The Circle is a modern reframing of a question and a problem that has resurfaced time and time again throughout human history; what happens when bad people take a good idea and use it for their own motivations? At its heart, the concept of The Circle is good; a social media network that connects the entire world and breaks down the barriers to humanity. When Mae is hired for her role in the Customer Care department, the emphasis is placed on satisfaction. The aim of every interaction with an unhappy user is for them to give a 100% satisfaction rating with how their complaint was handled, and the issue should not be dropped until that is achieved. It seems like a big ask, but to those who work in customer service it isn’t that unfamiliar a concept and it helps us relate to Mae early in the story, as her approval ratings sit in the high 80s in her first week on the job. She is repeatedly told that is nothing to be ashamed of, including and especially by her friend Annie (Karen Gillan, Guardians Of The Galaxy); but the pressure from her supervisor to haul those numbers up remains. Every interaction with her colleagues is framed this way to begin with, with the singular exception of Annie – every conversation starts off positive but leads to a number of critiques on her work, her personality; even with her minimal appearances at supposedly “non-compulsory” social events within The Circle’s compound. Mae is forced to find balance between the ever-increasing pressures of her new role and her home life away from The Circle; a life made more difficult by her father’s MS and her mother’s struggle to care for him alone.
The Circle does a good job of framing a wider conversation about privacy and control in the digital age through the very specific frame of Mae Holland’s life and role within the organization, and her role within the wider world; both digital and real. Watson shines as Mae, seemingly juggling the social and moral implications of how her increasingly troubling situation impacts upon her life, but also on the lives of those close to her; and the lives of everyone associated with The Circle. Watson brings a youthful ignorance to Holland; as she says herself, she’s “drunk the Kool-Aid” of The Circle and allows her excitement of being a part of the project to cloud her judgement in relation to some of the more suspect practices in the compound. As Holland’s star rises inside The Circle and throughout the wider world, Watson takes us in to the emotional journey that comes with the unexpected responsibility placed upon her, juxtaposed with the impact her actions are having on those she cares about most.

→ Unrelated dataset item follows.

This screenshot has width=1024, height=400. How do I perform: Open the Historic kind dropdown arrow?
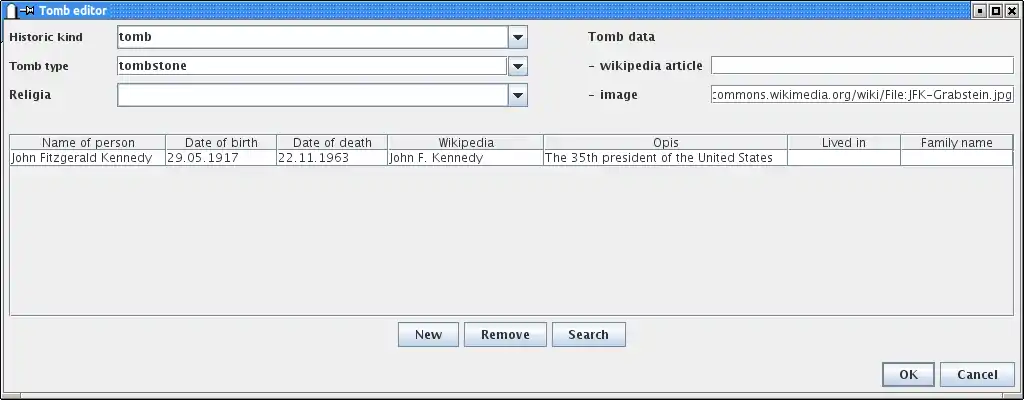coord(517,37)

However, it’s difficult to find a way to really resonate with her; she flip-flops between her personal life being too important to give up, to her job being too important to give up, and her reactions to the increasingly oppressive and unbelievable stipulations
Hanks and Oswalt contribute well to the tale as well, with both characters serving very different approaches to the same goal. The Circle represents one of Hanks’ very few outings as a screen villain, but the role draws upon his trademark friendliness and warmth of personality in order to construct the truly unsettling aspects of Eamon Bailey’s character. Bailey is a perhaps too obvious parody of tech giants of the likes of Mark Zuckerberg and Steve Jobs; a CEO who is always dressed in comfortable sweaters and jeans; who holds huge launch events called Dream Friday to demonstrate new tech designed to revolutionise the way the species interacts. Each new insight to the work which The Circle is doing becomes more and more suspect, making the viewer less trustworthy of Bailey and his company; while his audiences (full of Circle employees) grow to love him more and more. It’s hugely interesting to see Hanks’ affable nature being used in this way, and to see his kind eyes and honest face spinning the actions of his company as only positive is uncomfortable; but he never takes the leap into being truly chilling and his come-uppance almost feels a little flat as a result.

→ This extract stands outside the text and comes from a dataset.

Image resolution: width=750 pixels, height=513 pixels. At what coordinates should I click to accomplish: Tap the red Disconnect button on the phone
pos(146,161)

Oswalt’s Stenton is the perfect accomplice to Bailey; a man who is always seen in a suit and only seen when The Circle is involved in a more serious issue. He is the straight-man of the team; dealing with threats from political opponents and announcing schemes which increase the company’s stock with the political landscape. Much like Hanks, Oswalt is not as well known for villainous turns; but as an established comedy and character actor this role presents little challenge; and his trademark sarcastic delivery helps to elevate the distrust when he is seen directly alongside Hanks. However, it is the scenes when he is nearby, lurking in the shadows as the other characters are doing their thing that he reaches peak levels of unease, and really outshines Hanks as the villain of the piece.
Karen Gillan’s Annie plays a key role in establishing a parallel for Watson’s Mae, and it’s a role she takes with both hands. Established as a top-level advisor and worker when Mae begins her job at The Circle, Annie’s character arc is almost a complete opposite of Mae’s, and Gillan demonstrates her fall from grace perfectly, but in a role that could have benefitted from more screen-time to fully flesh out the character, who feels a touch superficial despite Gillan’s sterling work. This criticism could also be levelled at Ty, played by John Boyega (Star Wars: The Force Awakens); a mysterious character who comes to quickly trust Mae and shows her the dark heart of various Circle plans, stripping off the spin to show what the true aims of Bailey and Stenton are. Despite seemingly playing a crucial role in the culmination of the film he is barely featured in the movie as a whole, usually seen mirroring Oswalt and skulking around at the back of scenes where somebody else is doing something important, which to me felt like both a waste of an interesting character, and a waste of one of the hottest young talents in Holywood at the moment.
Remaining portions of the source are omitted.